Finalmente abbiamo la possibilità di stare insieme, di vivere pienamente quei diritti riconosciuti e dettati dalla nostra Costituzione, godere un po’ degli affetti di chi ci sta più vicino e rafforzare i rapporti del nostro gruppo familiare, ormai da tempo non più immune da un sistema esigente che ne alterava la quotidianità.
Ora come mai prima, stiamo mostrando carattere di grande moralità, esempi che contraddistinguono il nostro costume, la nostra identità.
Valori di solidarietà, di aiuto reciproco, di collaborazione e sacrificio che apparivano ormai sepolti e che invece riemergono con prorompente vitalità, armi invincibili nella lotta impari ad un nemico terribile, subdolo e invisibile.
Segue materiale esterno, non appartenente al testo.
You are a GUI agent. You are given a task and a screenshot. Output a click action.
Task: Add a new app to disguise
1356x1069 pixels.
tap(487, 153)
Di tutto questo dobbiamo sentirci fieri, tutori di un modo di essere che finalmente unisce e accoglie tutti, senza valutazioni politiche, di confine o nazionalità, senza interrogativi o classifiche di casta.
Dobbiamo sentirci orgogliosi delle nostre istituzioni, del lavoro di chi ci guida nelle piccole Amministrazioni come della nostra Sanità, con i suoi eroi che quotidianamente ci regalano competenza, abnegazione, sacrificio.
Certo avremo difficoltà nel ripartire, nel risollevare l’economia, nel riacquistare le certezze del semplice incedere quotidiano ma da questa orribile esperienza usciremo senza dubbio più maturi, pronti ad affrontare altre battaglie durissime che la nostra storia periodicamente ci propone.
È con queste armi che torneremo ad essere più belli e forti di prima.